**BRIEF:** The result should be an exact copy of the lines from the one with "This screenshot has width=445, height=308." through the last line of the data below, both included.

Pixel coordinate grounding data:
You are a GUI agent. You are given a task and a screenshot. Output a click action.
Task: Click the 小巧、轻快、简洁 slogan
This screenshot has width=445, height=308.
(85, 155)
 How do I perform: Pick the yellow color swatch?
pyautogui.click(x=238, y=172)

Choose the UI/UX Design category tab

**TASK RESPONSE:**
This screenshot has width=445, height=308.
(85, 155)
 How do I perform: Pick the yellow color swatch?
pyautogui.click(x=238, y=172)

Choose the UI/UX Design category tab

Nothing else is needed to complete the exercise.